(Excerpts from a dataset)
+ + + + + + +

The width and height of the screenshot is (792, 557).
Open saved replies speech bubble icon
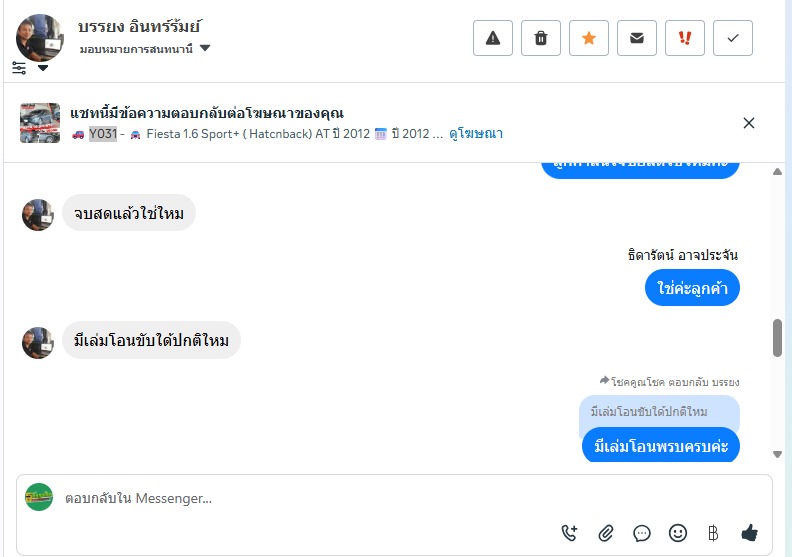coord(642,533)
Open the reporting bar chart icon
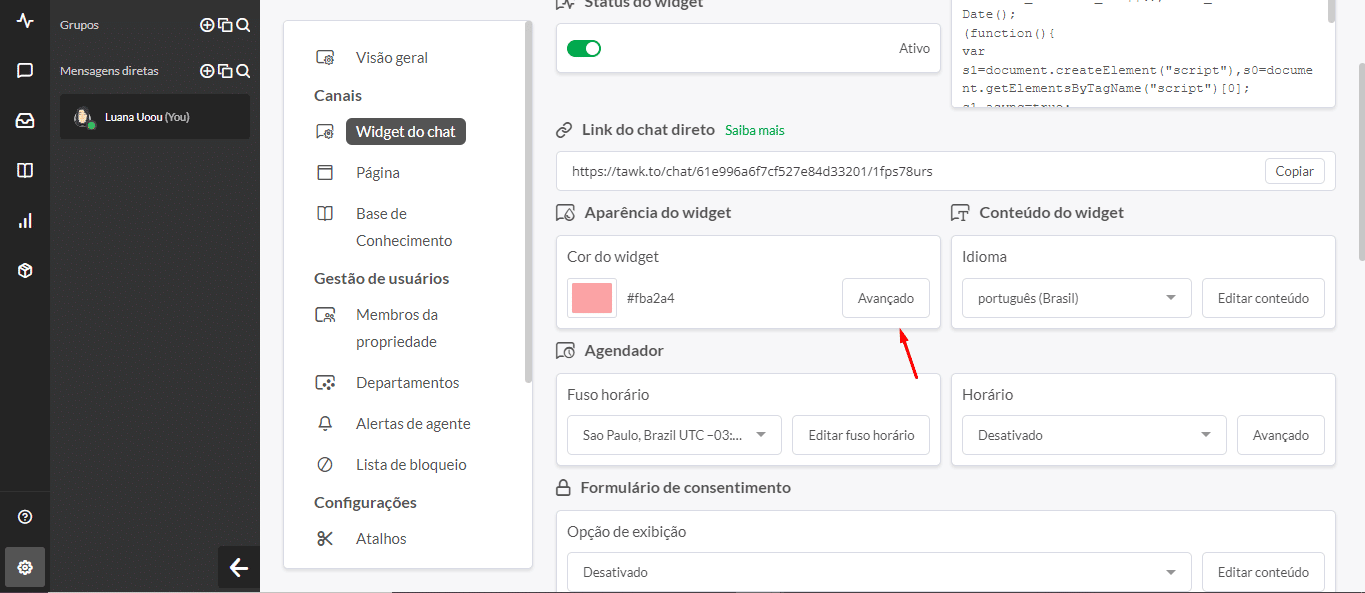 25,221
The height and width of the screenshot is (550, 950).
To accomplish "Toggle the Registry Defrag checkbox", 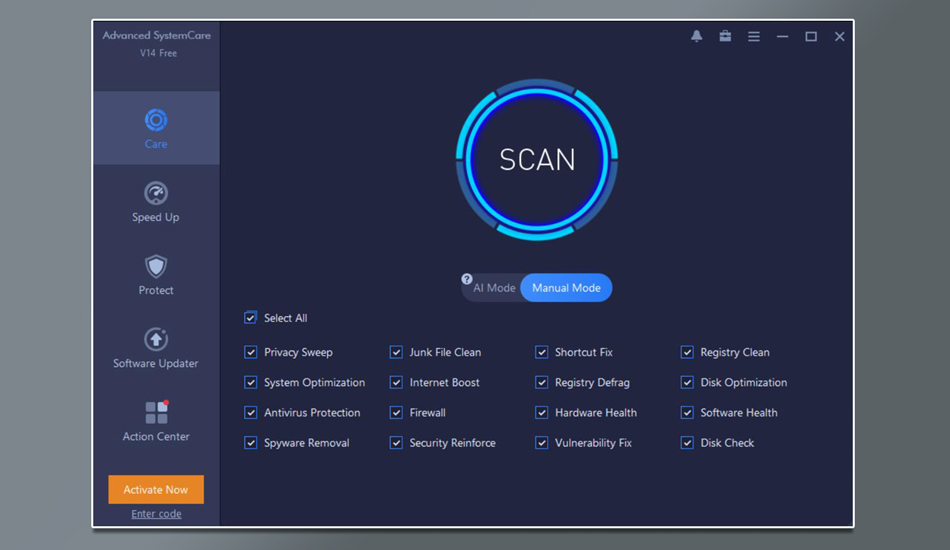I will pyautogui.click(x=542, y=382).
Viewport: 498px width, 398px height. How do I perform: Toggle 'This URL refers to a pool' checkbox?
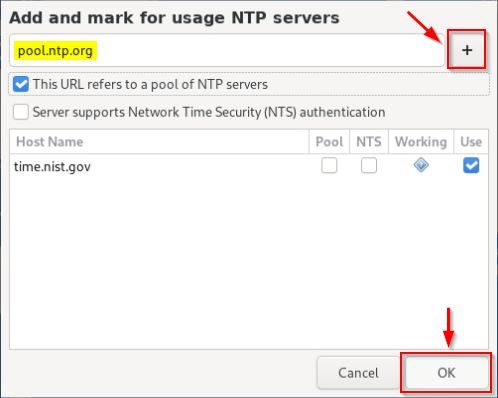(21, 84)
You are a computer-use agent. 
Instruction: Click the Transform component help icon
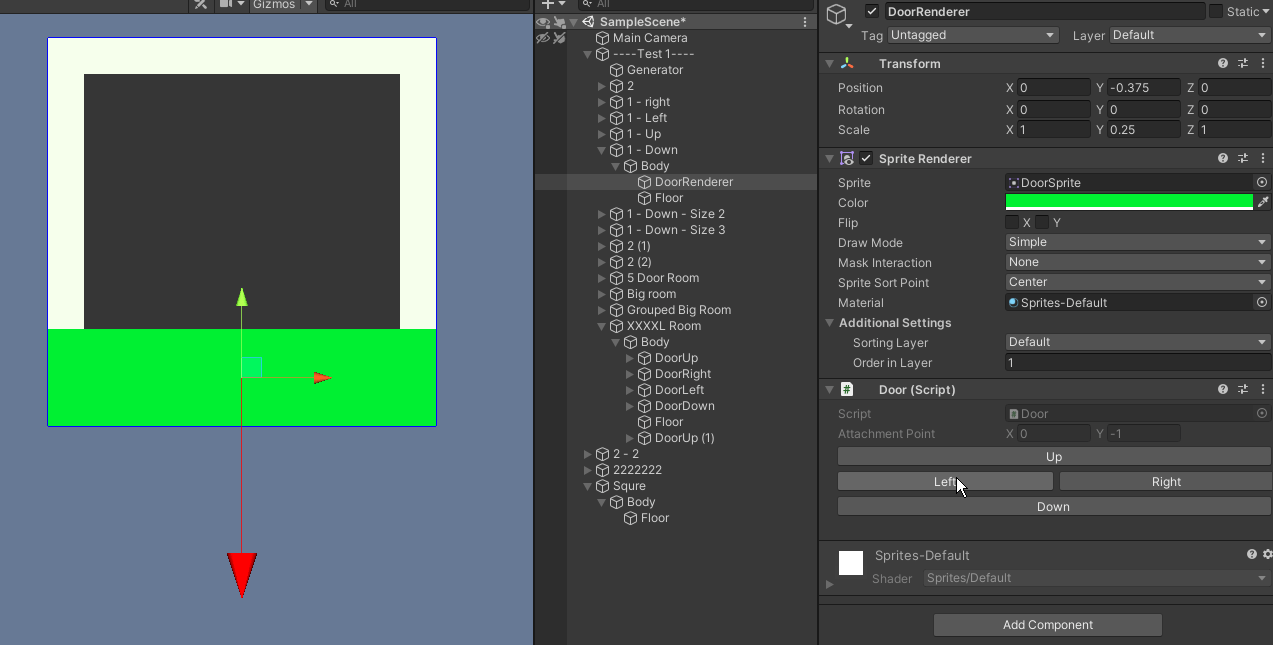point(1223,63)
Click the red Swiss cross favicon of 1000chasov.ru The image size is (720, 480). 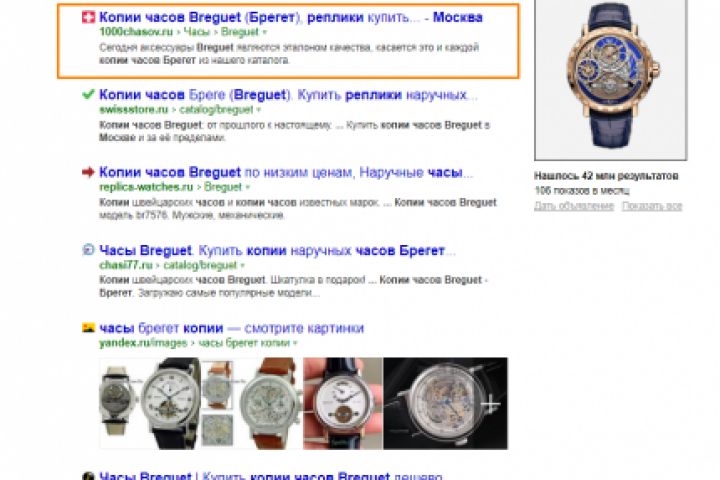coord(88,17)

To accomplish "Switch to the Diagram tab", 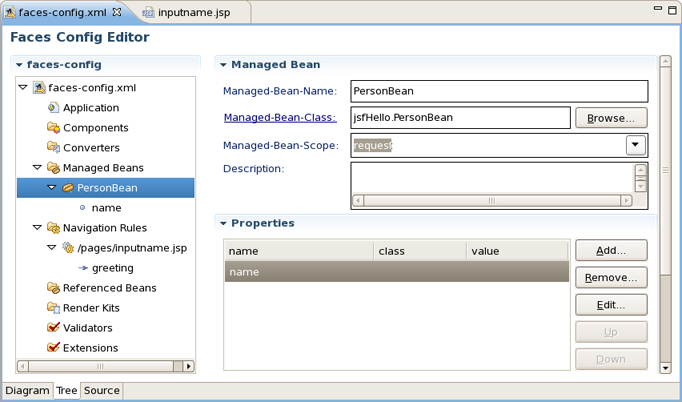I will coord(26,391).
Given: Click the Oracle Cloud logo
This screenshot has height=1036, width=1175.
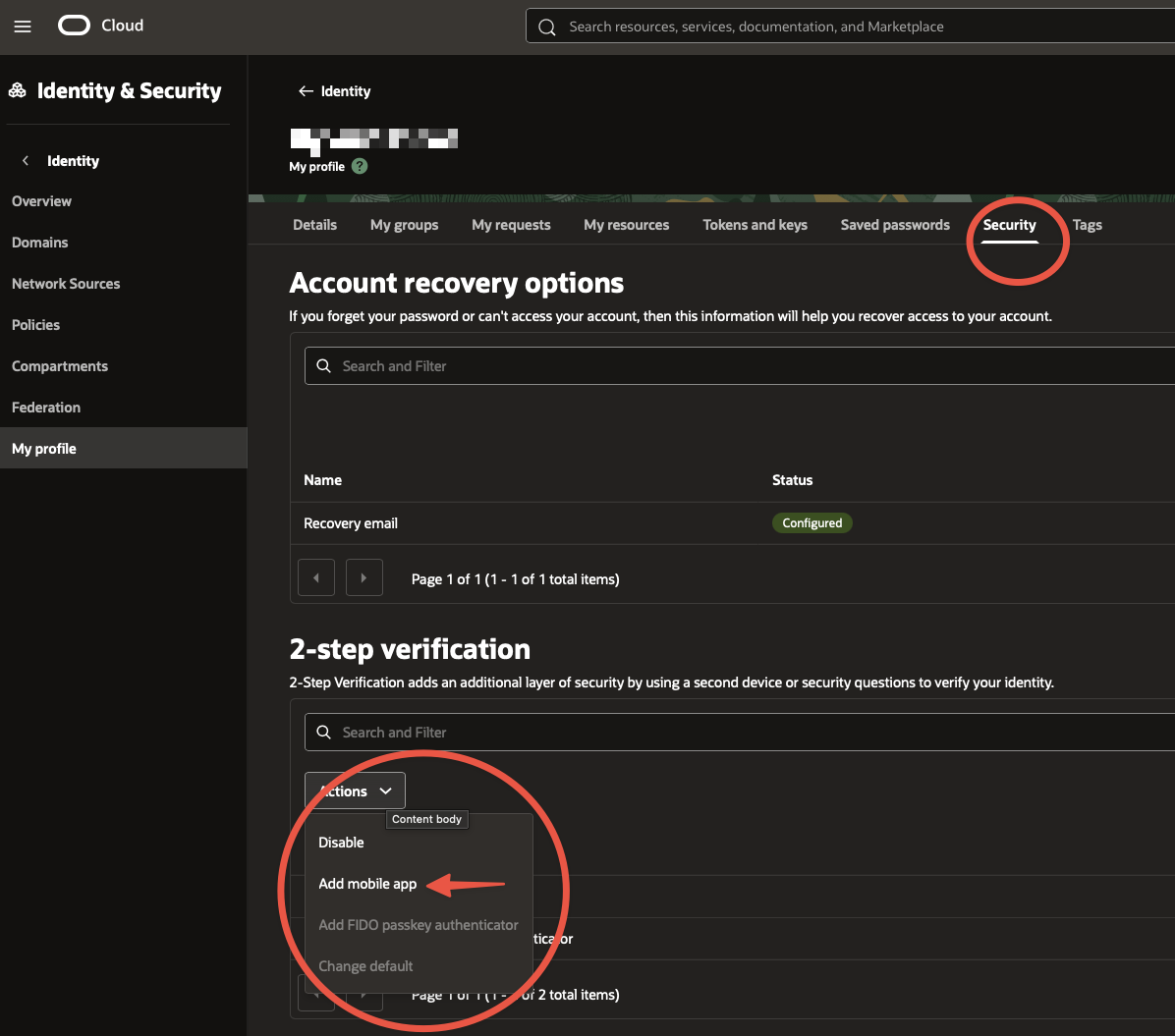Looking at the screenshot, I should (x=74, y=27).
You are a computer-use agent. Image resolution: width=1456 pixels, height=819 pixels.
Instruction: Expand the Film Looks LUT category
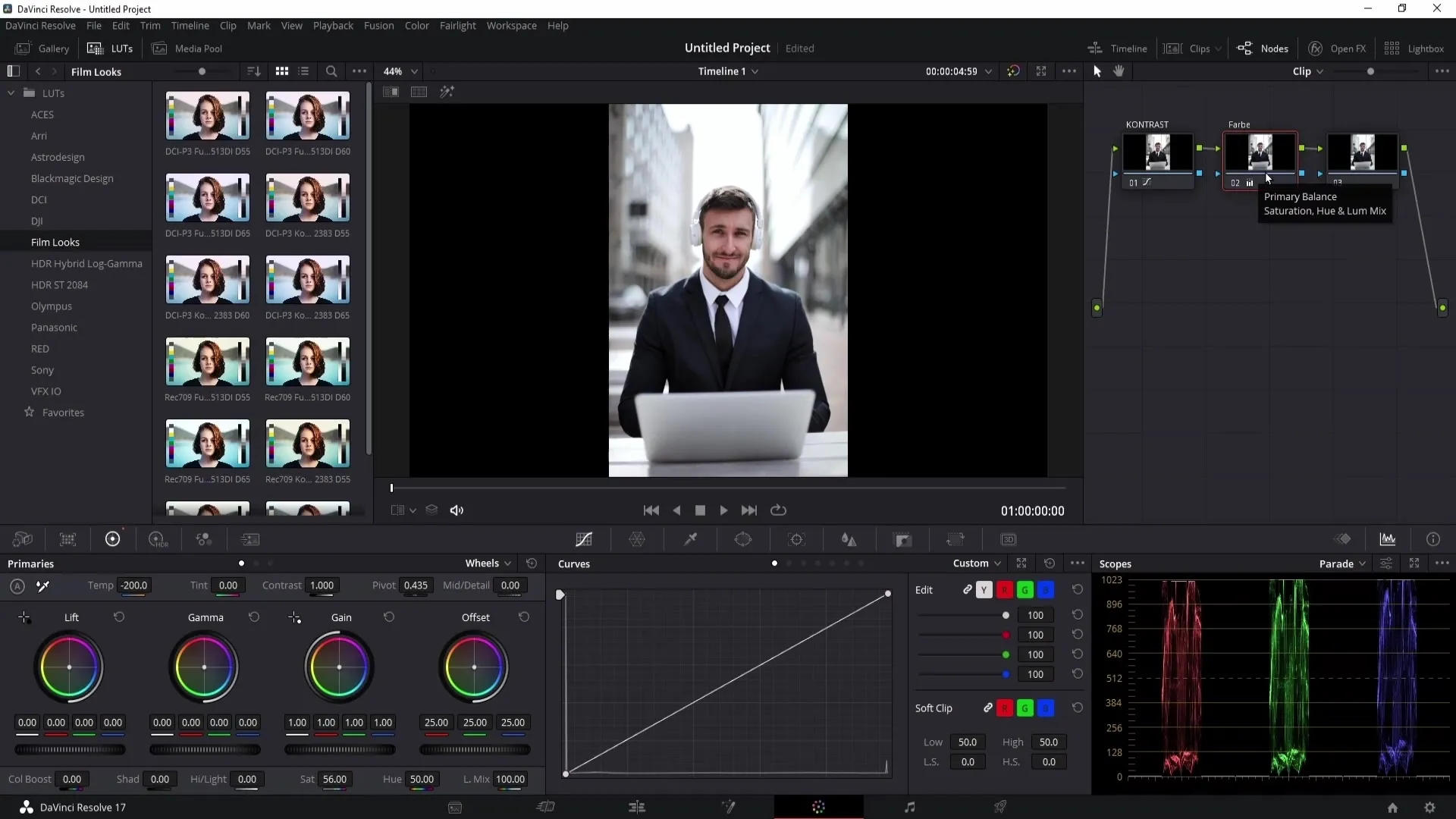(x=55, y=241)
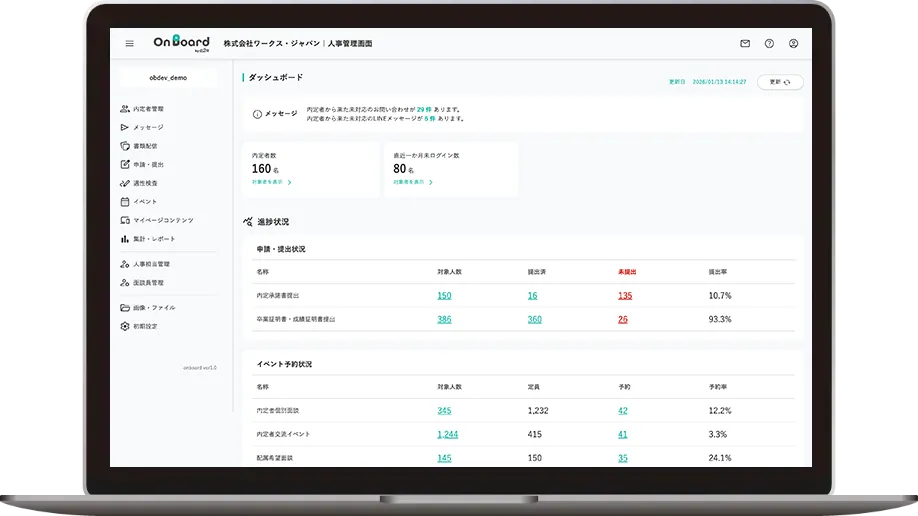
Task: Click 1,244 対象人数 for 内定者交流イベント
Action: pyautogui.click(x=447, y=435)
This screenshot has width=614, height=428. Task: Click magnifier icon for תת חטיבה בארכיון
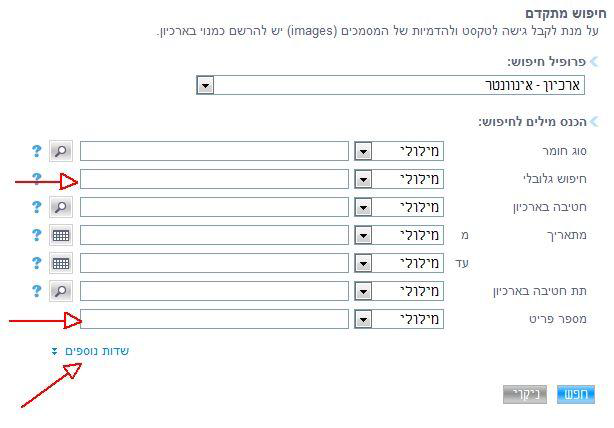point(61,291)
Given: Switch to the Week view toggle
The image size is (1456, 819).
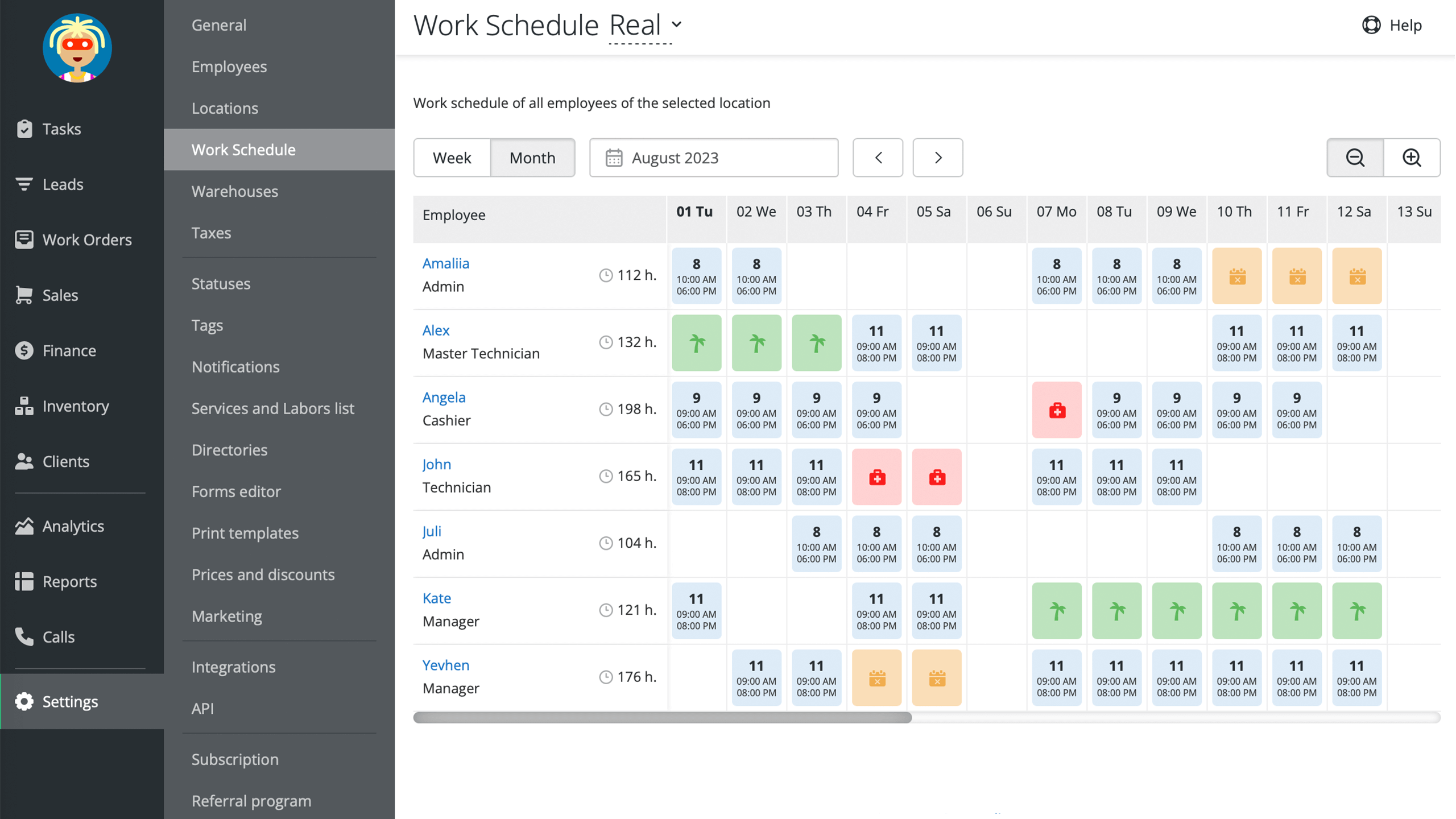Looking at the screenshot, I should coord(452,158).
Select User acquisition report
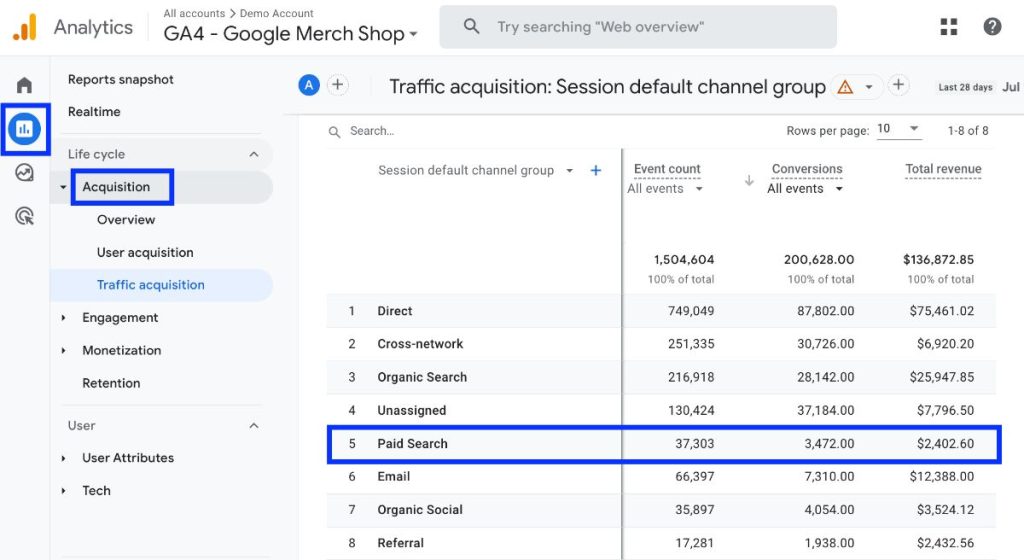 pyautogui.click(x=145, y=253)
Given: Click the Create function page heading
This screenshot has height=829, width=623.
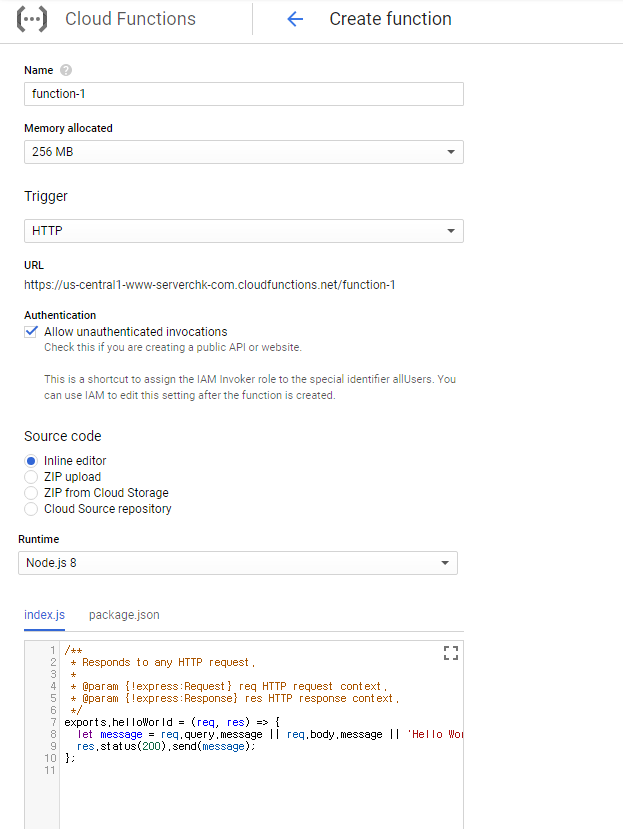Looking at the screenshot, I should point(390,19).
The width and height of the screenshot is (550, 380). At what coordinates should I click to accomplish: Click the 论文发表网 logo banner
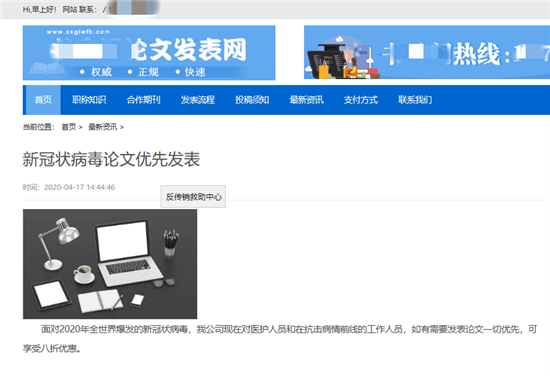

+ + + + + + +

● **TRY IT**:
When you reach the line that contains "Select User acquisition report" in the records above, copy it and every line after it exactly through the last one, leaving out the pictures.

● **FINAL ANSWER**:
Select User acquisition report
 pyautogui.click(x=145, y=253)
Given: Click the Create function page heading
This screenshot has height=829, width=623.
Looking at the screenshot, I should point(390,19).
The width and height of the screenshot is (550, 380). At what coordinates should I click to accomplish: Click the 论文发表网 logo banner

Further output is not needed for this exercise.